TEXT EXTRACT

----

Figure 9 depicts the continuous argon leakage model for Cardenas Basalt. Samples should be positioned on the 1,100 Ma isochron, but, according to the leakage model, because of diffusion of argon out of glassy and crystalline material, are positioned on the 516 Ma isochron. The model leads to a rather remarkable explanation — the idea of a "leakage isochron". The explanation appears remarkable because leakage would be thought of as a random process, not as a process so strongly correlated with the abundance of potassium.
Sample A:C-16 in Figure 9 illustrates the argon leakage model. That sample sits at point C’ today, but, according to the leakage model, was at point A about 1,100 Ma ago. Originally, sample A:C-16, and all the other Cardenas samples, had almost twice the quantity of 40K than today. According to the leakage model, continuous argon loss occurred as sample A:C-16 moved away from its original position at or near point A. After 584 Ma passed (at 516 Ma), the sample should have been at point B. Instead of moving through point B to point C, argon diffusion deflected the trajectory through point B’ to C’. Other samples should have followed similar trajectories, but with significantly less argon loss. To make the 516 Ma isochron by such a process requires an extraordinary correlation between the quantity of argon leakage and the quantity of potassium. Because Cardenas Basalt differs widely in its abundance of potassium, Elston and McKee [4] rejected the continuous leakage model: "Slow leakage would have had to occur in the exact proportions in both the minerals and the whole rock to produce the similar ages — an unlikely situation."

----

REQUESTS
1. Answer these questions from the Cardenas Basalt passage:
(a) On which isochron should the samples be positioned?
(b) At which point does sample A:C-16 sit today?
(c) Who rejected the continuous leakage model?
2. From the Cardenas Basalt passage, copy the text from "Figure 9 depicts" up to and including "abundance of potassium.".

DATASET CONTENT
----

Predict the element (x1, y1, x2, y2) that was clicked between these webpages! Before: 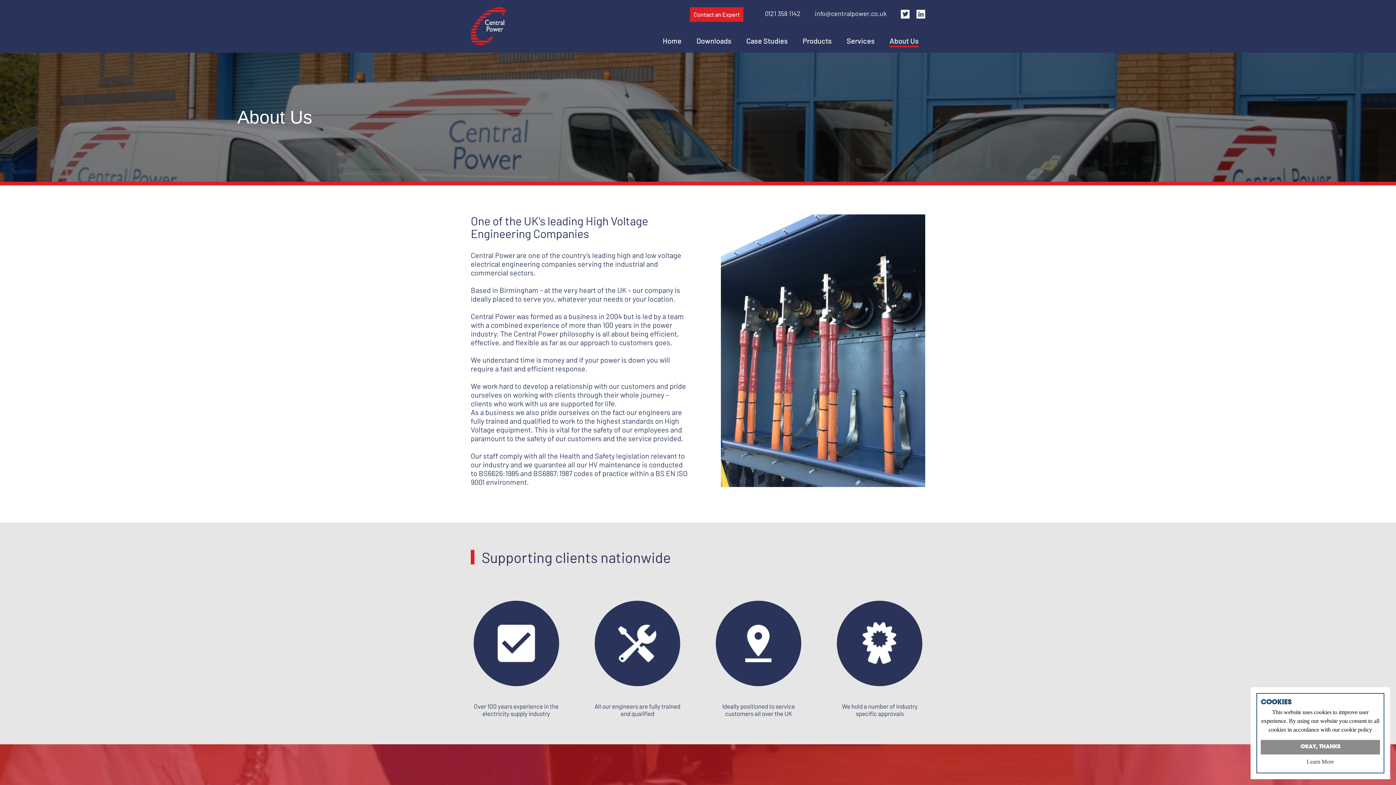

----

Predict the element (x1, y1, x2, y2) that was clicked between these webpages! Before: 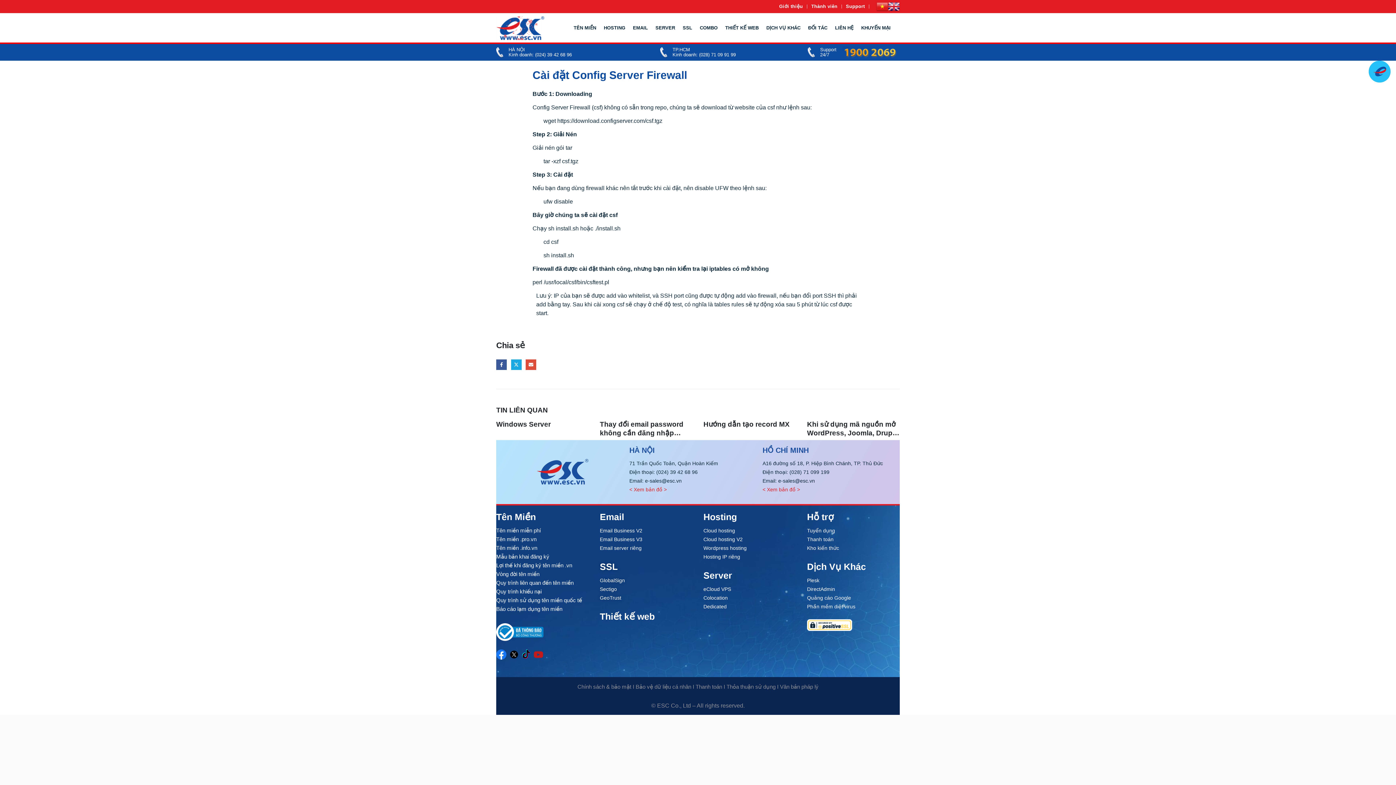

----

EXPECTED OUTPUTS
1.
(a) The 1,100 Ma isochron
(b) Point C’
(c) Elston and McKee

2.
Figure 9 depicts the continuous argon leakage model for Cardenas Basalt. Samples should be positioned on the 1,100 Ma isochron, but, according to the leakage model, because of diffusion of argon out of glassy and crystalline material, are positioned on the 516 Ma isochron. The model leads to a rather remarkable explanation — the idea of a "leakage isochron". The explanation appears remarkable because leakage would be thought of as a random process, not as a process so strongly correlated with the abundance of potassium.